Authors: G.L. Douglas
Tags: #speculative fiction, #science fiction, #future, #action adventure, #futuristic, #space travel, #allegory, #sci fi adventure, #distant worlds, #space exploration, #future world, #21st century, #cs lewis, #space adventure, #visionary fiction, #believable science fiction, #spiritual science fiction, #sci fi action, #hope symbol, #star rider
He crouched alongside and drew intersecting
lines over the circle—top to bottom—right to left. “You ran a good
race,” he whispered. Then he jumped up. “Star! The fuel!” Loping
through the sand like a track runner with Star at his heels, Bach
headed straight to the fuel chamber, lifted the flap, and noticed
the melted lock at the same time. He slammed the flap down, held
his head with one hand and snorted, “They got the fuel.”
She watched in silence.
“
What the heck’s going on?”
he yelped. A moment’s hesitation turned to floor pacing. “No, they
didn’t get our solid fuel, it’s here somewhere. Altemus couldn’t
configure the ship to carry it all at once. He must have hid
it!”
“
You mean we’ll have spare
fuel onboard?”
“
There was no other way.
Now where would he hide it?”
She looked around. “Try to think like he
would.”
“
Not possible!” he replied,
shaking his head.
Together they searched the cockpit, mid-ship
workstations, relaxation area, galley, privacy rooms, and
everything fore and aft, port and starboard, but found nothing.

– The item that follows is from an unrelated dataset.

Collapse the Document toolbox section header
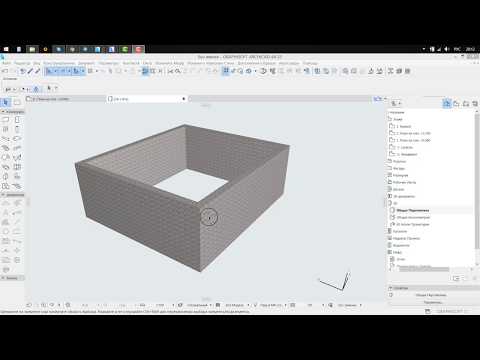The width and height of the screenshot is (480, 360). (x=12, y=195)
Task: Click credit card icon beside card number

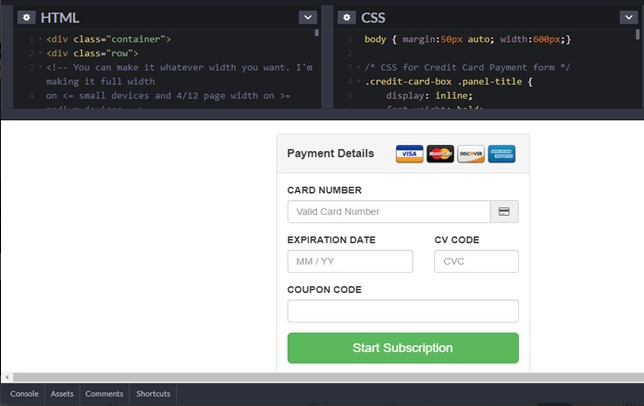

Bach flopped on the cockpit bench seat,
glared at the profusion of gauges and pounded his fist on the
console. “Where is it?”
Star sat beside him “This mission was
arranged by the Creator, right?”
“
But I’ve looked
everywhere. And I don’t see the logbooks either.” He tapped his
fingers against his lips and eyed the cabin. Then he jumped up and
bolted to the rear exit. “‘Think like he would.’ I just figured it
out.”
Bach’s three-foot stride carried him to the
mound beside Faith’s where he dropped to his knees and dug deep
into the sandy pit. He freed a box and lifted the lid. “The solid
fuel!”
The bounty grew to five boxes of fuel, three
logbooks, wrist viewers with technical data involved in Alpha’s
restoration, copies of interplanetary journals, and a small wrapped
package.
Sprinting between the gravesite and the ship
he set the boxes and books outside the back ramp, yelling as he
ran, “Wish that robot wasn’t damaged, I could use him.”

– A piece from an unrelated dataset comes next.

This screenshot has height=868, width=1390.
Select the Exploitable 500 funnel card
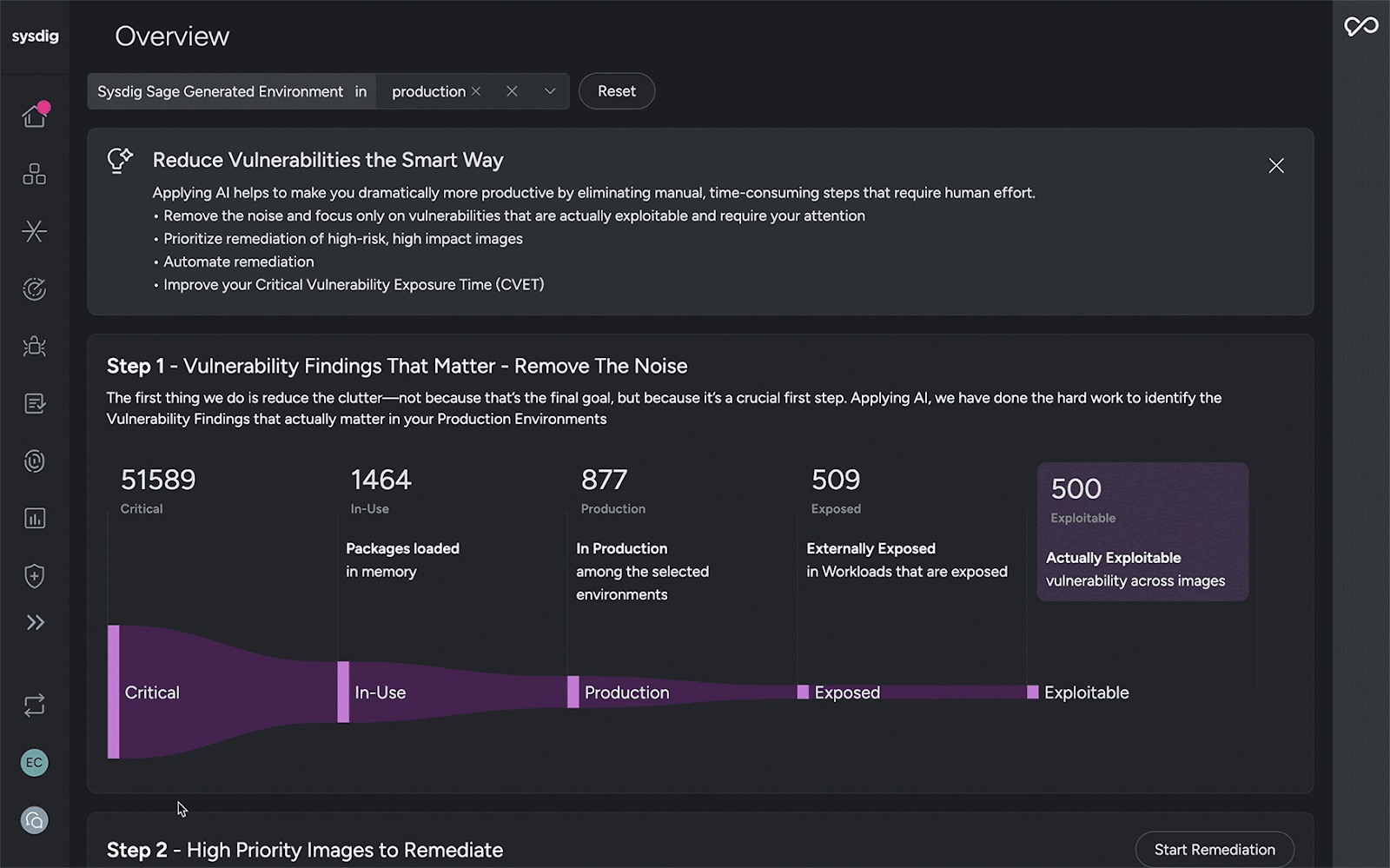pos(1142,532)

Star relayed the items inside and stepped
back out. “How many more?”
He returned with his arms full. “Last ones.
Here, take this.” He handed her a box the size of a phone book
wrapped in white paper.
She shook the box side-to-side. Something
heavy shifted an inch or two, and something else slid with a clunk.
“It doesn’t sound like fuel.”
“
Open it.”
She unwrapped it on the way inside. “Faith’s
Bible … and an iridescent purple box.” She balanced the box in her
hand. “It’s heavy. Some kind of alloy.”
“
Looks like a big ring
box,” he said.
Her peek inside ended with a puzzled huff.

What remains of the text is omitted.